| What you need to do |
Update the items by replacing "particular element" with "specific element" wherever it appears, and leave everything else exactly as it is.

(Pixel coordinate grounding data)
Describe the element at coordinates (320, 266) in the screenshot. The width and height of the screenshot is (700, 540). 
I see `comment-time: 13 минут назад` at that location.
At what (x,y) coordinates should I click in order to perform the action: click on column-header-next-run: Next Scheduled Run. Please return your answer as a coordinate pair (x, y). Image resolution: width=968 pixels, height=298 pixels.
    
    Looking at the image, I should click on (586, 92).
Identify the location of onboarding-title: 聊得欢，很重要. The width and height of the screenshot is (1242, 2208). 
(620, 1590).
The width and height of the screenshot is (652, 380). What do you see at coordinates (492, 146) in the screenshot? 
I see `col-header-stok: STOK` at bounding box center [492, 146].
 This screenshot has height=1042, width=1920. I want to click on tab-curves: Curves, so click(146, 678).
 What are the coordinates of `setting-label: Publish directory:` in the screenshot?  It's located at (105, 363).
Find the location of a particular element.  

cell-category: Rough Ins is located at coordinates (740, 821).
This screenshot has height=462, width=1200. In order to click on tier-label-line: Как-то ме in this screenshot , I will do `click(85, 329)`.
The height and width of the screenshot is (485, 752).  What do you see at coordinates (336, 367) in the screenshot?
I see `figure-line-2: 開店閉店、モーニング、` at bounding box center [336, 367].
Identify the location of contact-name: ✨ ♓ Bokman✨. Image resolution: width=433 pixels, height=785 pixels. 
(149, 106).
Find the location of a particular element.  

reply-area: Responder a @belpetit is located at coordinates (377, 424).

| Result |
Describe the element at coordinates (320, 266) in the screenshot. The width and height of the screenshot is (700, 540). 
I see `comment-time: 13 минут назад` at that location.
At what (x,y) coordinates should I click in order to perform the action: click on column-header-next-run: Next Scheduled Run. Please return your answer as a coordinate pair (x, y). Image resolution: width=968 pixels, height=298 pixels.
    
    Looking at the image, I should click on (586, 92).
Identify the location of onboarding-title: 聊得欢，很重要. The width and height of the screenshot is (1242, 2208). 
(620, 1590).
The width and height of the screenshot is (652, 380). What do you see at coordinates (492, 146) in the screenshot? 
I see `col-header-stok: STOK` at bounding box center [492, 146].
 This screenshot has height=1042, width=1920. I want to click on tab-curves: Curves, so click(146, 678).
 What are the coordinates of `setting-label: Publish directory:` in the screenshot?  It's located at (105, 363).
Find the location of a specific element.  

cell-category: Rough Ins is located at coordinates (740, 821).
This screenshot has height=462, width=1200. In order to click on tier-label-line: Как-то ме in this screenshot , I will do `click(85, 329)`.
The height and width of the screenshot is (485, 752).  What do you see at coordinates (336, 367) in the screenshot?
I see `figure-line-2: 開店閉店、モーニング、` at bounding box center [336, 367].
Identify the location of contact-name: ✨ ♓ Bokman✨. Image resolution: width=433 pixels, height=785 pixels. 
(149, 106).
Find the location of a specific element.  

reply-area: Responder a @belpetit is located at coordinates (377, 424).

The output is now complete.